Over time, the distinction between monarch and barons grew stronger; in reaction, the barons began to operate as a power in the land in their own right, independent of – and sometimes in opposition to – the Crown. Simon de Montfort took things further in the thirteenth century, buttressing his own power base with the support of commoners (landed gentry and knights of the shire, that is). Another century and the ‘commoners’ are themselves seeking collective representation, so that they can also make demands of the Crown – although not the kind of demands made by Wat Tyler, of course. (They weren’t that kind of commoner, either; these people were about as ‘common’ as the average Cheshire magistrate – who is of course their direct descendant.)

There it is: we’ve got a House of Lords and a House of Commons, and we’re not even up to the Tudors. Members of the House of Commons are even elected, although the electorate is small and rather select. Subsequently the balance of power tipped still further against the Crown; you could say it tipped quite decisively on the 30th of January 1649, although that date isn’t generally celebrated in histories of parliamentary democracy. By the eighteenth century, anyway, Parliament is starting to run things; this is when we start hearing about the Ministers appointed by the Crown, chief among them the Prime Minister.

In the nineteenth century, after the unpleasantness in France, we started to hear about democracy. By 1900 the electorate of the House of Commons is a pretty high proportion of the adult male population; getting there only took a couple of mass movements, a few years of near-insurrectionary agitation and a dead Prime Minister. (The assassination of Spencer Perceval had nothing to do with any of this, but it must have concentrated some minds.) Another mass movement and a world war, and even women are voting. Never let it be said that reform is impossible. (Never let it be said that it’s easy, either.)

The vote for all adults (aged 21 or over) was finally conceded in 1928. All this time, the House of Lords had been sitting there unreformed, preserving its ancient traditions and generally getting in the way – more and more so as the House of Commons becomes more representative. The decisive confrontation had come in 1911, when the Lords and the King, under duress, conceded the supremacy of the Commons – and endorsed the project of replacing the House of Lords with something more representative.

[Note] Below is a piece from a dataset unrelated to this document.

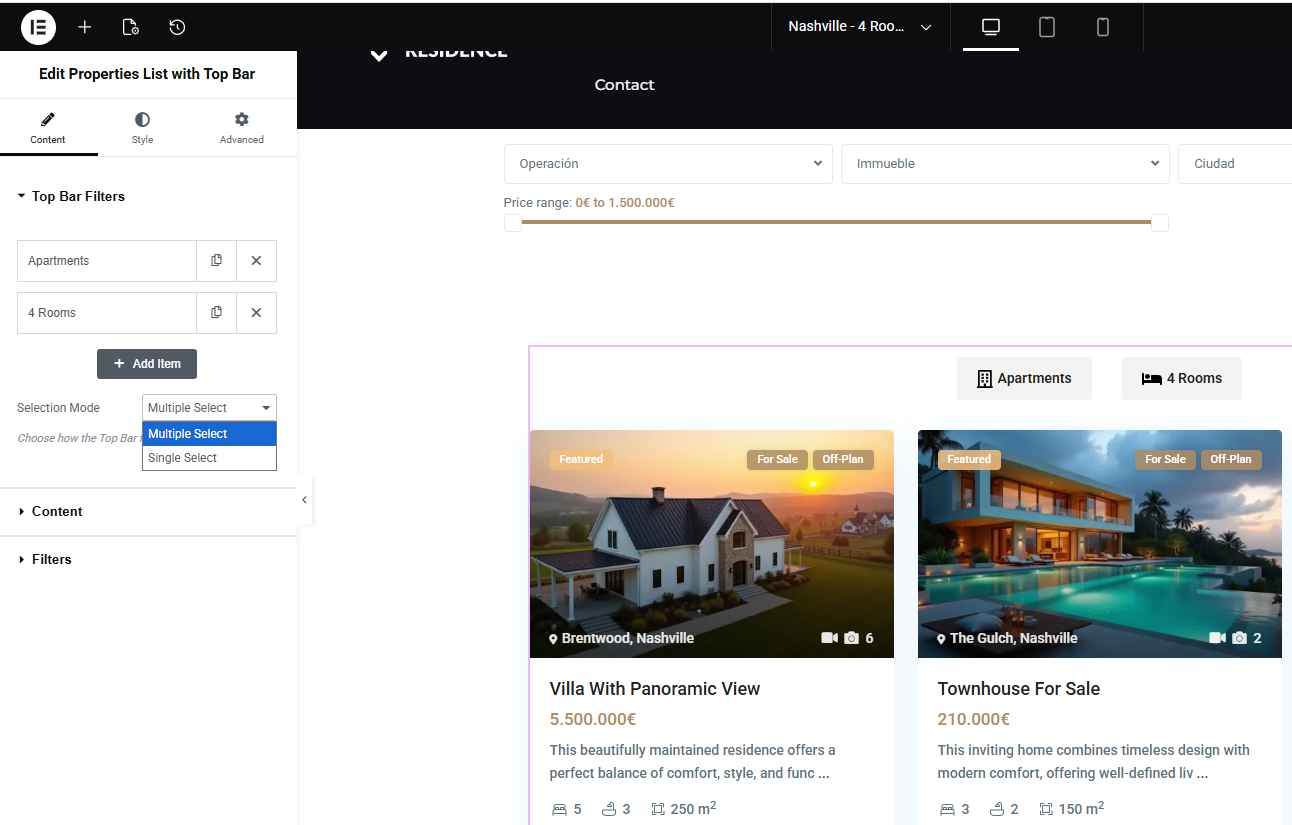Switch to mobile preview mode
The height and width of the screenshot is (825, 1292).
pyautogui.click(x=1103, y=27)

And then nothing happened, for 94 years.

To put it schematically, from Simon de Montfort to Edward VII there were always two sides: a ruler on one side, an opposition with its own power base on the other. It’s King vs Lords; then King vs Commons; then the 30th of January 1649 (although, as I’ve said, we don’t really speak about that). Then 1688, after which it’s not King vs Parliament so much as Parliament vs King; and finally 1911, when it’s decisively Commons vs Lords (and King). But what should have been the final victory of the Commons was never pressed through. What happened instead, oddly, was that a new opposition developed: Prime Minister vs Commons. In the penultimate stage of this development, under Thatcher, the unreformed House of Lords was even brought into play on the Prime Minister’s side. Still more bizarrely, in the Blairite final stage the Commons were so thoroughly managed that the Lords began to seem a bastion of liberty, due process and free speech, if not democracy. Perhaps this is the final act in the re-centralisation of government power in Britain: Prime Minister vs Lords. It’s not hard to see how that one will play out – particularly given that the Prime Minister has inherited the Crown’s power to pack the House of Lords with his own capi. And the barons, the damned stupid barons…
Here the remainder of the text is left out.